Actual attribute "values" are ultimately stored at the field instance level. Concretely, a field instance record might look something like this:

field_instance_idfield_idvalueform_instance_idform_id
field_inst_456field_weight"58.3"form_inst_123form_vitals

Note that in addition to the foreign keys mentioned above, the field instance record above also has a denormalized reference to the parent form_id, even though it could theoretically be derived from the form_instance_id by joining the form instance record. We include it because this denormalization enables an even stronger level of referential integrity:

  1. The (form_id, field_id) pair on the instance is used as a composite foreign key to the fields table. This ensures that the form_id always refers to the form that truly contains the current field.
  2. The (form_id, form_instance_id) pair is used as a composite foreign key to the form_instances table. This ensures that the form instance is actually an instance of the correct parent form.

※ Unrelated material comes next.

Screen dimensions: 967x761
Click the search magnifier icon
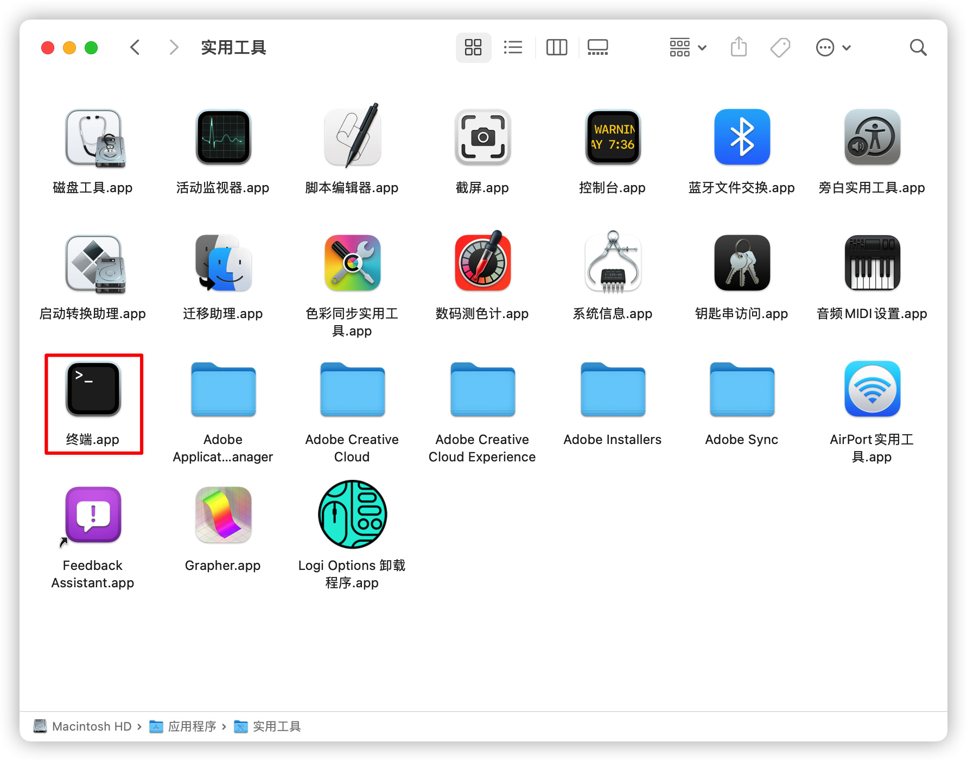918,47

That is, together, these constraints — along with similar constraints at the event and form levels — ensure that the event instance → form instance → field instance hierarchy always matches the original user-defined event → form → field hierarchy, providing a further guarantee that attribute instances are always in a consistent and correct state.

Type Safety

Adding these relational constraints to the basic EAV schema helps to enforce some structure on what would otherwise be a completely unconstrained data model. However, while the constraints ensure that our attributes have the correct hierarchy, they don't guarantee that the values will be the correct type, since we store all values as JSONB (this allows us to use a single, polymorphic "value" column for all field types). It would be very bad if a "Weight" value were a string or a "Yes/No" answer were a number when we retrieved it from the database.

This is where Zod comes in. Every read and write path to an attribute (i.e., a form field) needs to pass the Zod schema corresponding to the field type before it is returned or saved. For instance, if a field is configured to be of type "number," the value must satisfy Zod's number schema in order to be stored. On the read path, we use Zod schemas to validate and parse the value back into the correct type. At a high level, the write path looks something like this:

const schema = getSchemaForFieldType(fieldType);
const { data: parsedValue } = schema.safeParse(JSON.parse(newValue));
if (parsedValue) {
  await updateFieldInstance(fieldInstanceId, { value: parsedValue });
}

Altogether, relational constraints and Zod type enforcement make our EAV model significantly safer than the naive implementation.

Limitations

Nonetheless, this approach has limitations:

  1. There is only a single level of type safety on the value column, enforced by the Zod schema at the application layer. There is limited database-level type enforcement (mostly, JSON syntax checking).
  2. In general, EAV is notorious for being an anti-pattern. Among other issues, if not implemented carefully, it can lead to referential integrity issues and makes queries more complex.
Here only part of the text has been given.